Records

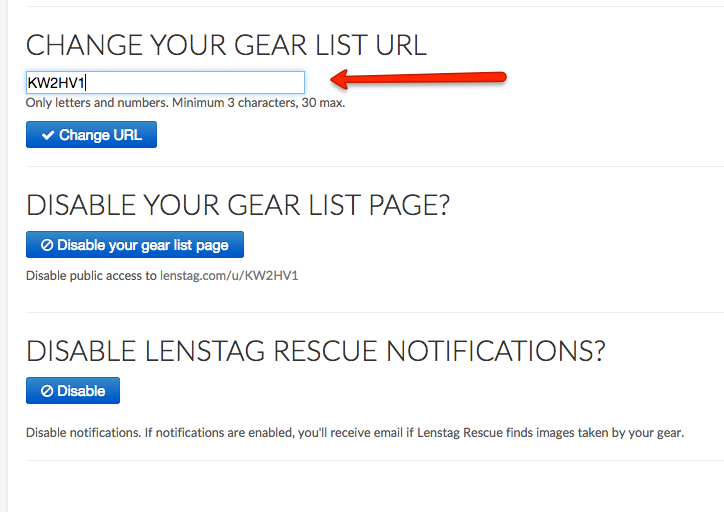724x512 pixels.
Task: Click the divider line below Change URL button
Action: click(x=370, y=166)
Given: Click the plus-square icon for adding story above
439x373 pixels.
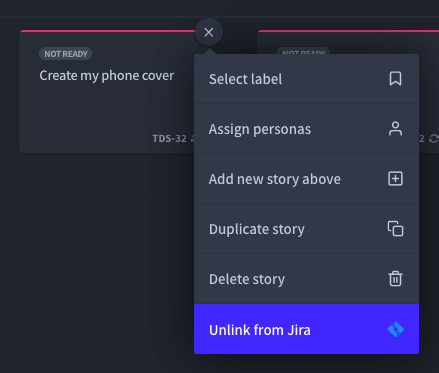Looking at the screenshot, I should pyautogui.click(x=395, y=179).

TASK TO CARRY OUT — Rewrite all the rows above, changing "plus-square" to "plus-circle" and keeping everything else the same. Omit the pictures.

RESULT —
724x512 pixels.
Task: Click the divider line below Change URL button
Action: click(x=370, y=166)
Given: Click the plus-circle icon for adding story above
439x373 pixels.
Looking at the screenshot, I should pyautogui.click(x=395, y=179).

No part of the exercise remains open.